Oh and I just wanted to add... until your husband cheats on you, you can't relate to her. 

Sure, you prob felt a stab or an inkling of what she felt but it's nowhere near to the betrayal she experienced since it was her own spouse that did this to her, the person she married. In your case, it was a lover who had other lovers and a wife who played you.

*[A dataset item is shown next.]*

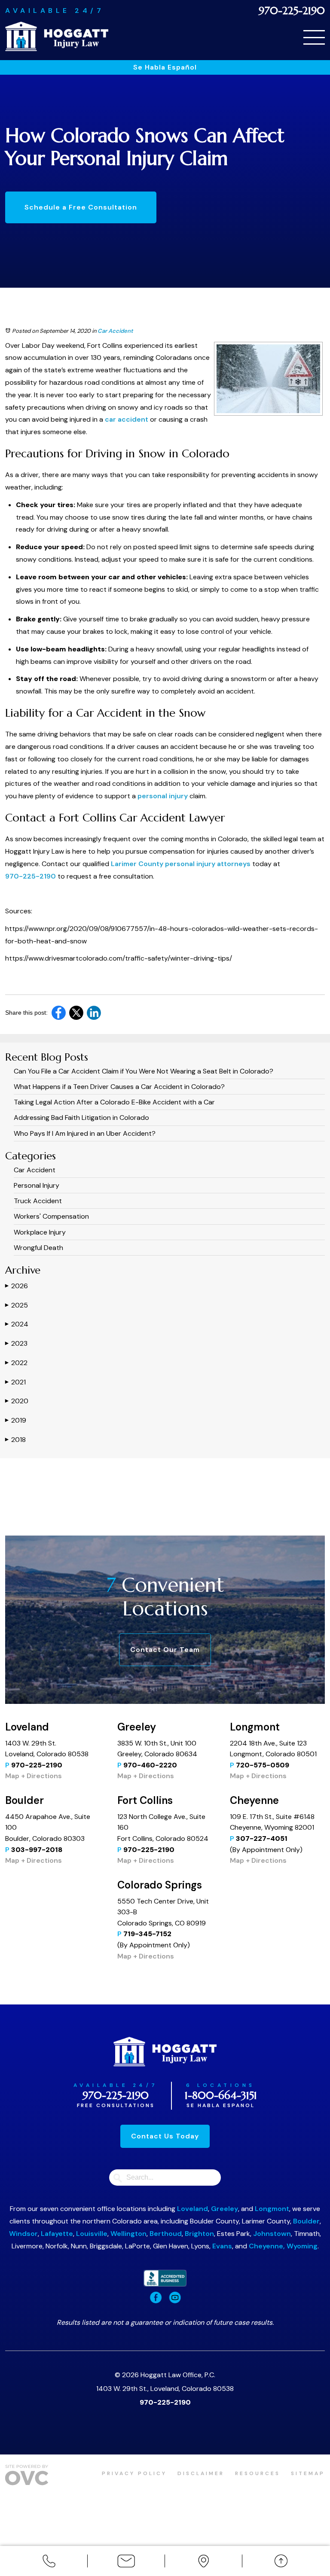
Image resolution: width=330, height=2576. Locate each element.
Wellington (128, 2233)
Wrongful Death (38, 1247)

I get that you feel hurt by it but do understand, it's not even in the same lexicon of what was done to her.


----------



## paramore (Jan 11, 2011)

It would be like me saying that my OM cheated on me with his wife....


----------



## Jellybeans (Mar 8, 2011)

^ Ya and that's what I was trying to explain there.


----------



## paramore (Jan 11, 2011)

Just work on getting out of the fog girl, things will be clearer then.


----------



## myhope (Dec 9, 2010)

i wanted an appology.

not sure if i would have believed it, or how i would have felt after i got it.


----------



## Lilyana (Apr 12, 2011)

why aren't you apologizing to his wife?


----------



## the guy (Aug 3, 2010)

I think I'll apologize to W's ex boyfriend for cheating with his girl friend.

After all he did ask my wife not to talk to other guys when he thought they were getting serious. (what an idiot)

Wife had to remind boyfriend she was married. OM reply " can you at least shower before you come over.

No apology in the world can excuse infidelity so why bother.


----------